Auch im Wege eines sozialrechtlichen Herstellungsanspruchs kann die Klägerin nicht so gestellt werden, als habe sie noch vor dem Ablauf der Erlöschensfrist den Anspruch wirksam geltend gemacht. Der von der Rechtsprechung entwickelte sozialrechtliche Herstellungsanspruch ist auf Vornahme einer Amtshandlung zur Herstellung desjenigen Zustandes gerichtet, der bestehen würde, wenn der Sozialleistungsträger eine ihm aus dem Sozialrechtsverhältnis erwachsene Nebenpflicht ordnungsgemäß wahrgenommen hätte, dies aber pflichtwidrig unterblieben ist (vgl. allg. Funk, DAngVers 1981, 26; Bieback, DVBl. 1983, 159). In solchen Fällen können gewisse sozialrechtliche Voraussetzungen für die Gewährung von Leistungen, wie etwa eine verspätete Antragstellung, eine verspätete Beitragsentrichtung, eine verspätete Vorlage von Unterlagen als erfüllt angesehen werden, wenn die Verspätung gerade auf einem pflichtwidrigen Verhalten des Leistungsträgers beruht. Dies gilt allerdings nicht für außerhalb des Sozialrechtsverhältnisses liegende Tatbestände, die nach materiellem Recht für das Entstehen des Sozialrechtsanspruchs erforderlich sind (BSG, SozR 2200 § 1233 Nr. 17 u. SozR 4100 § 56 Nr. 18).
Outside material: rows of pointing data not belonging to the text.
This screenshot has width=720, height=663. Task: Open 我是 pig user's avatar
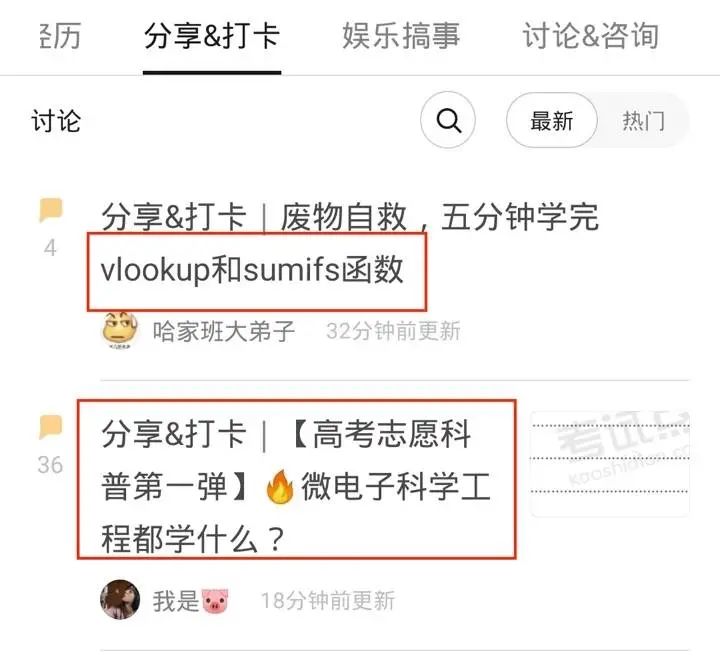120,600
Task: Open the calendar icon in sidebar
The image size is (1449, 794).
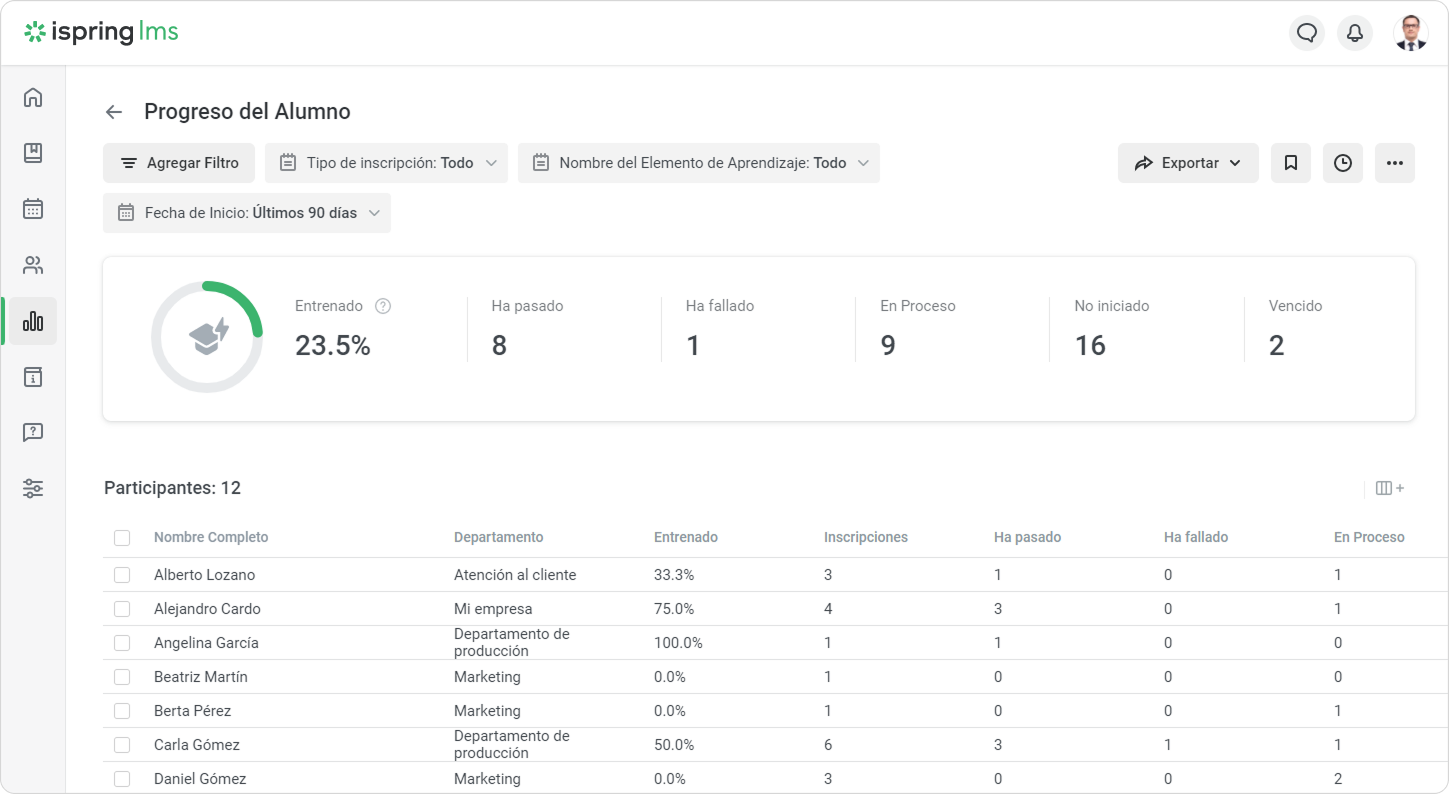Action: click(33, 209)
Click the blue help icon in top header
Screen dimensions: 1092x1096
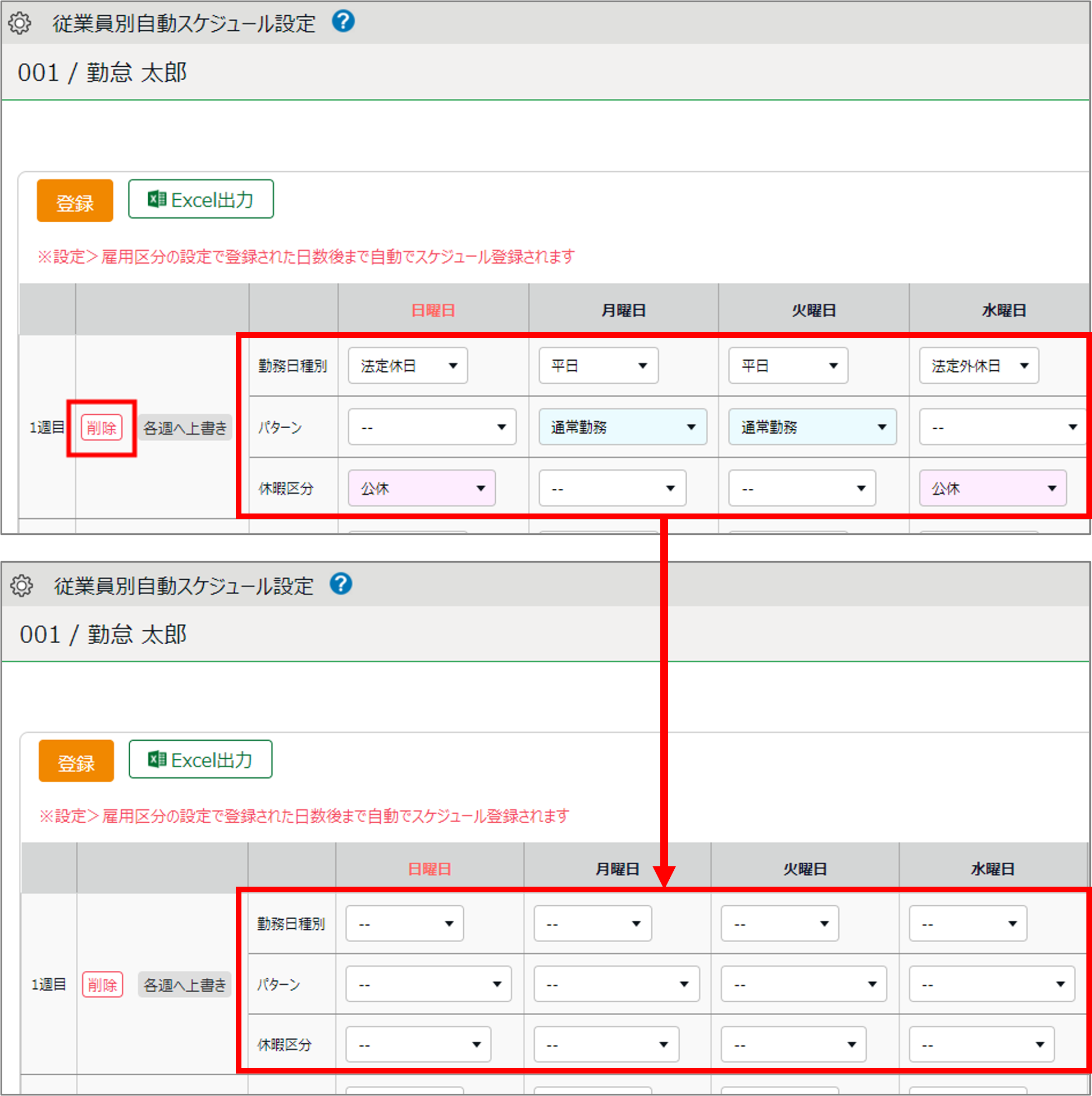pyautogui.click(x=344, y=21)
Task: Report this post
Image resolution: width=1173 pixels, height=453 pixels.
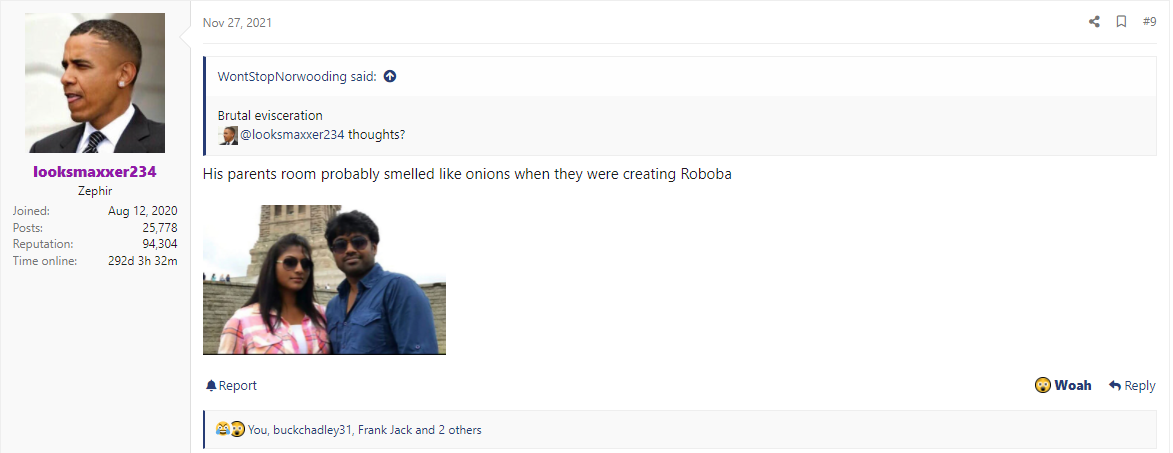Action: tap(231, 386)
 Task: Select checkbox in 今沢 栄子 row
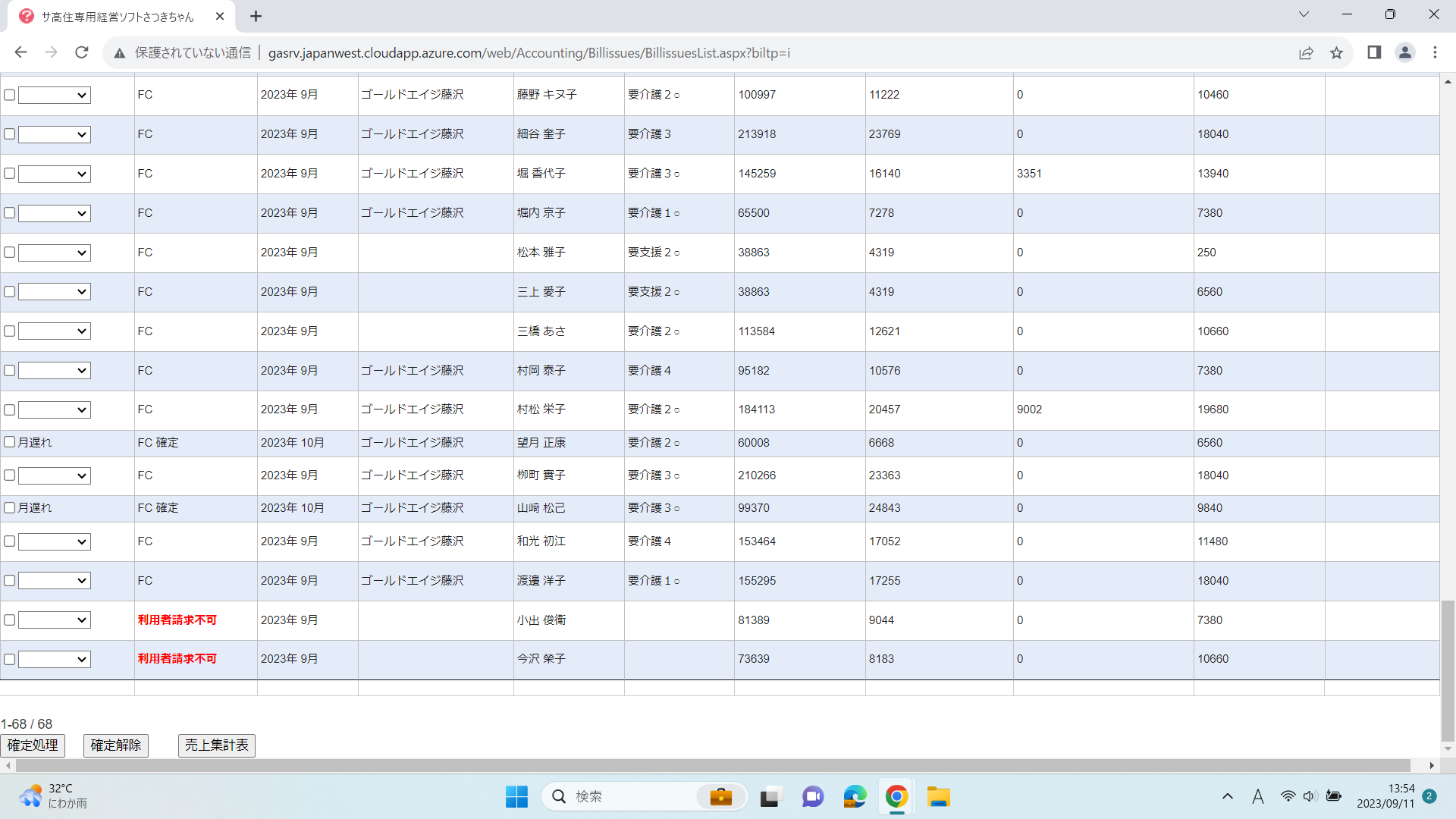10,660

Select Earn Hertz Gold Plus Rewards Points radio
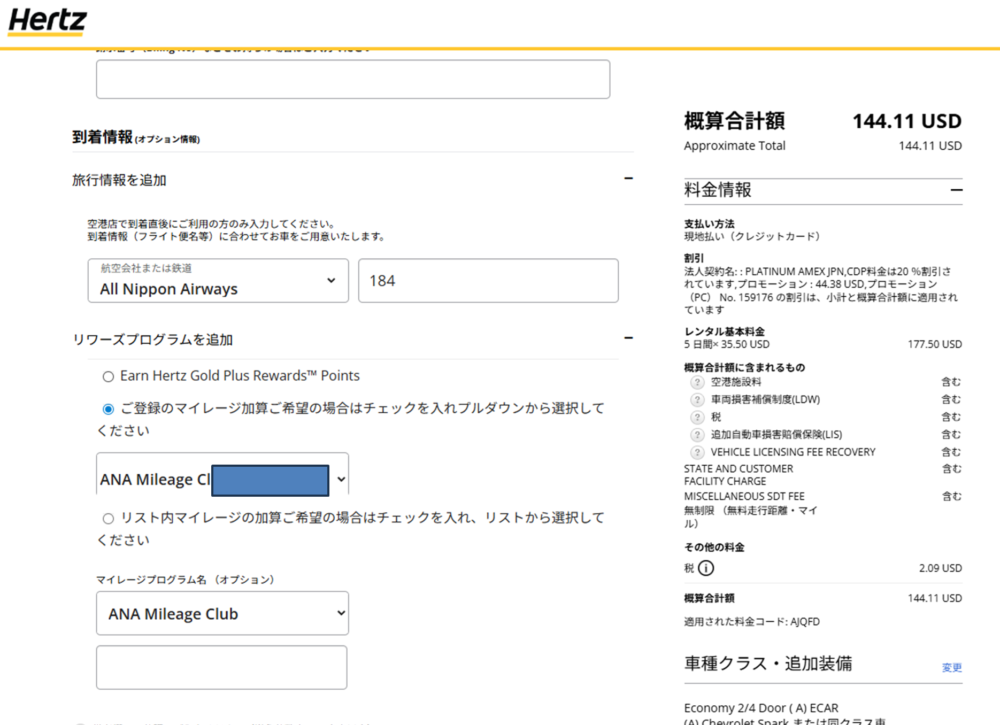pyautogui.click(x=108, y=377)
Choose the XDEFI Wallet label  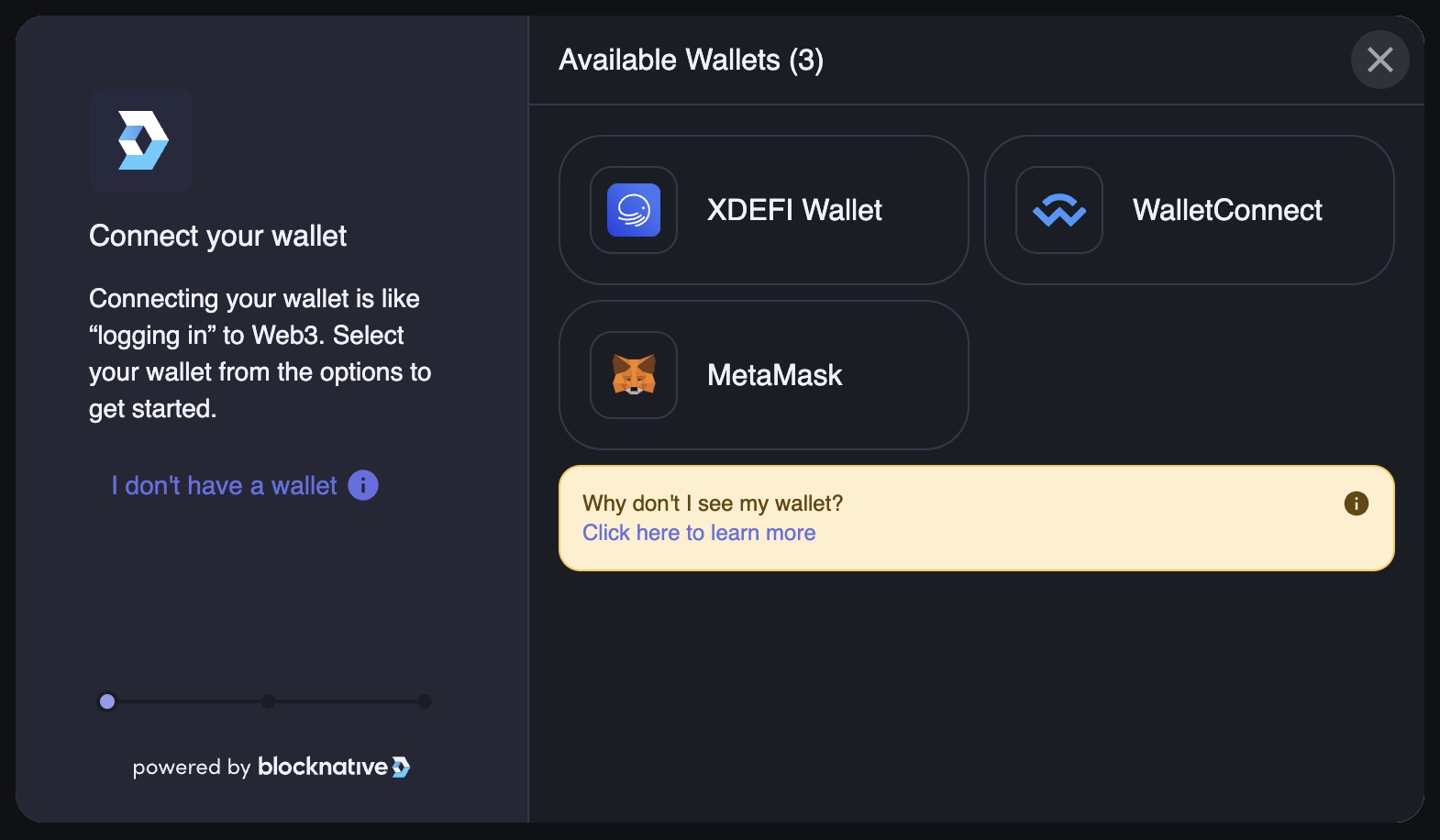point(794,210)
Im Wege des sozialrechtlichen Herstellungsanspruchs kann daher nicht die rechtzeitige Verfügbarkeit der Klägerin für die Arbeitsvermittlung fingiert werden, denn hierbei handelt es sich um persönliche Umstände sowohl subjektiver als auch objektiver Art, die dem Zuständigkeitsbereich und den Gestaltungsmöglichkeiten der Beklagten entzogen sind (BSG, Urteil vom 11.11.1982 - Az.: 7 RAr 24/80). Entsprechendes gilt für die persönliche Arbeitslosmeldung nach § 105 AFG. Nach ständiger Rechtsprechung des BSG handelt es sich hierbei nicht um eine Willenserklärung i. S. v. § 133 BGB, sondern eine Tatsachenerklärung (BSGE 9, 7, 12; 9, 240, 243; 60, 43 ff.). Gemäß § 123 SGB III erfolgt die Arbeitslosmeldung dadurch, dass sich der Arbeitslose persönlich beim zuständigen Arbeitsamt arbeitslos meldet und diesem zur Verfügung steht. Der Erklärende teilt daher die Tatsache der Arbeitslosigkeit mit. Dies soll dem Arbeitsamt die Kenntnis vermitteln, dass ein Leistungsfall eingetreten ist bzw. in Kürze eintritt. Die Funktion der Arbeitslosmeldung besteht mithin darin, das Arbeitsamt tatsächlich in die Lage zu versetzen, mit seinen Vermittlungsbemühungen zu beginnen, um eingetretene Arbeitslosigkeit und damit auch die Leistungsverpflichtung möglichst rasch zu beenden.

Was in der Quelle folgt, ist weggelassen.